Tinuke Awe hadn’t been long at her midwife’s appointment when her pregnancy started spinning out of her control. Despite her body swelling uncomfortably as her baby grew, it was only at that 38-week checkup that pre-eclampsia was diagnosed. The midwife’s message was stark: go straight to the hospital, your life could be in danger.

Once there she was given a vaginal pessary to induce labour, and told to expect nothing to happen for at least 24 hours. But a few hours later she was in agony. “I kept saying ‘I’m in pain, I’m in pain’, but I was completely dismissed and fobbed off – no one looked at me,” says Awe.

Rushed into a treatment room when midwives finally discovered she was on the verge of giving birth, she found she was too exhausted to push and her son was delivered with the help of forceps. “I was just left feeling like I didn’t matter, that no one really cared about me,” she says.

Her story is shocking but not uncommon.

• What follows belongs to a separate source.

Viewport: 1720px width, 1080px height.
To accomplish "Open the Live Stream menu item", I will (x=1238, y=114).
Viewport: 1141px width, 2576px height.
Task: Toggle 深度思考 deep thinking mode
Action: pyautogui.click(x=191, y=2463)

In the UK, Black women are five times more likely to die in pregnancy or childbirth than white women, according to a 2019 report published by MBRRACE-UK. Black and minority ethnic groups are at greater risk of their baby dying in the womb or soon after birth, and at greater risk of severe long-term health problems. During the Covid-19 pandemic, 55% of pregnant women admitted to hospital with coronavirus were from BAME backgrounds.

This week the government has been put under mounting pressure to introduce targets to eradicate the disparity. At prime minister’s questions on Wednesday, the Labour leader, Keir Starmer, asked Boris Johnson to commit to an inquiry into Black maternal mortality, describing the disparity as “truly shocking”.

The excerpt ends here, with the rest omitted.